This topic often comes up in Christian and church circles. What is a woman's place? Is it the biblical definition? Surly all Christians agree that this is the God given role for all women.
But this isn’t true. Many Christians follow the western world view of equality between the sexes, at least that was how I was raised. It wasn’t until recently when I realised that this was a very sensitive topic for a lot of people.
Growing up in The Salvation Army I am very accustomed to women being in leadership and pastoral roles. I didn’t know this was controversial.
Last November my Youtube feed was flooded with people commenting on the drama between two well known American pastors: Beth Moore and John MacArthur.

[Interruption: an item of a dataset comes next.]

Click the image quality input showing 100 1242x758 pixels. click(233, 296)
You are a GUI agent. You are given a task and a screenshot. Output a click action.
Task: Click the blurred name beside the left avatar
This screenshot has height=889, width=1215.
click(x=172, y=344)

MacArthur had been asked to comment on Moore’s ministry to which he simply said (while laughing) that she needed to “go home”. The conversation online was full of outrage.
The Atheist channels were saying evangelical Christianity is regressive. The progressive Christian channels were challenging MacArthur's words with bible verses and social science and the conservative Christian channels were quoting Paul in 1 Timothy chapter 2, verse 11.
I was just listening to all the opinions, seeing the hashtags #Iwillnotgohome and #metoo that followed. All while I wondered what year I was currently living in.
So the question must be asked, what is a woman's place? The simple answer is “whatever she wants it to be”. Thank you for coming to my Ted talk.
Well, I wish it was that simple. Paul did make those challenging claims.
“A woman should learn in quietness and full submission. I do not permit a woman to teach or to assume authority over a man; she must be quiet.” (1 Timothy chapter 2, verses 11-12).
Paul made a few comments about women that are often a cause of great stress for many Christian women reading the bible. As a woman who lives in the 21st century this doesn’t measure up to our modern idea of equality.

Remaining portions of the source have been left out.